Input records
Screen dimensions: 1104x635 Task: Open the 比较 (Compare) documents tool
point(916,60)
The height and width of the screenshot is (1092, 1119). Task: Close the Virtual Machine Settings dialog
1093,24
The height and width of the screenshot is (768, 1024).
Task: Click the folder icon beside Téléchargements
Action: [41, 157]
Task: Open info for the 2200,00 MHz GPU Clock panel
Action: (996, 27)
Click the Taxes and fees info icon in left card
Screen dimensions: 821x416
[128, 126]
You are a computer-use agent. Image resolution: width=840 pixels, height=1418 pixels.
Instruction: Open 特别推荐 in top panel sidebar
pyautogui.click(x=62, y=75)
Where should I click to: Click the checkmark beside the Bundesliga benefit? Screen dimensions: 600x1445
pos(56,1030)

Task instructions
In full and without changes, copy the entries above.

Answer for the task
Screen dimensions: 1104x635 Task: Open the 比较 (Compare) documents tool
point(916,60)
The height and width of the screenshot is (1092, 1119). Task: Close the Virtual Machine Settings dialog
1093,24
The height and width of the screenshot is (768, 1024).
Task: Click the folder icon beside Téléchargements
Action: [41, 157]
Task: Open info for the 2200,00 MHz GPU Clock panel
Action: (996, 27)
Click the Taxes and fees info icon in left card
Screen dimensions: 821x416
[128, 126]
You are a computer-use agent. Image resolution: width=840 pixels, height=1418 pixels.
Instruction: Open 特别推荐 in top panel sidebar
pyautogui.click(x=62, y=75)
Where should I click to: Click the checkmark beside the Bundesliga benefit? Screen dimensions: 600x1445
pos(56,1030)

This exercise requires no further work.